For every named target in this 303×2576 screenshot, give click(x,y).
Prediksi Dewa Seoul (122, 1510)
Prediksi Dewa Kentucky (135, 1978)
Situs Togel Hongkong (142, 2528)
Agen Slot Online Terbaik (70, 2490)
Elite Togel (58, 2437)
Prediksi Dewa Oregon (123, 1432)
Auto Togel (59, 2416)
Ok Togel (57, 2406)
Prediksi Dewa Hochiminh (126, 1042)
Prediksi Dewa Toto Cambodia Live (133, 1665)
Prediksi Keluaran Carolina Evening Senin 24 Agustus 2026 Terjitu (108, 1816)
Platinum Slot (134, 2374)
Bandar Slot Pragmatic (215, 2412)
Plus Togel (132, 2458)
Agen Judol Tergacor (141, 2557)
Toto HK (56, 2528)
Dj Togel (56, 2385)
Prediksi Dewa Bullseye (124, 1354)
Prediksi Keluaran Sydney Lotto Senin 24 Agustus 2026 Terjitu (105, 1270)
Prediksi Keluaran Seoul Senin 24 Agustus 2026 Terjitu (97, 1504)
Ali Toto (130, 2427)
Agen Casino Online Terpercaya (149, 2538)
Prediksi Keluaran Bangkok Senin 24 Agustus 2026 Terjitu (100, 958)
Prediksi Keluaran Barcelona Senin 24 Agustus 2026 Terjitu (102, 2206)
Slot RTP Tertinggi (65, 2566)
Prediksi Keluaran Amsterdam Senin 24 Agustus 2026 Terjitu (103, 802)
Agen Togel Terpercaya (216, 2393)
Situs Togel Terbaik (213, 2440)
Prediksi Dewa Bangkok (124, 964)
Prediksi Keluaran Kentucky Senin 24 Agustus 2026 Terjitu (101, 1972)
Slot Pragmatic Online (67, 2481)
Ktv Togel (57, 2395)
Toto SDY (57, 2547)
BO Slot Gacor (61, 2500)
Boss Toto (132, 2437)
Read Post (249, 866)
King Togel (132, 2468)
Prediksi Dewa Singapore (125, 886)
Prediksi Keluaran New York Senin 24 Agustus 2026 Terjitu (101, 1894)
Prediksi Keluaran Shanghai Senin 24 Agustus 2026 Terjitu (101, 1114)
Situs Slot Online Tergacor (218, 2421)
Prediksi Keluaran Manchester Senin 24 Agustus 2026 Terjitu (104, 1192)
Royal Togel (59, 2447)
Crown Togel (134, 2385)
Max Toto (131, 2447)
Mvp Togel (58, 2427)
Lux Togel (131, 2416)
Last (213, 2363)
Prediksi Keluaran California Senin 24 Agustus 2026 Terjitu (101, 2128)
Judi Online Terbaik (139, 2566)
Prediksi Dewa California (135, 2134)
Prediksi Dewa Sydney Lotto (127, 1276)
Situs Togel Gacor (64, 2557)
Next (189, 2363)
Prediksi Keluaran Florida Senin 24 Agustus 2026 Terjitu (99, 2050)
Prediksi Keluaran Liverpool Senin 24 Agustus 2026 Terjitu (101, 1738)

==*==

Return the count of lines in the entries above that include the word "Agen", without any added text.

• [RESPONSE] 4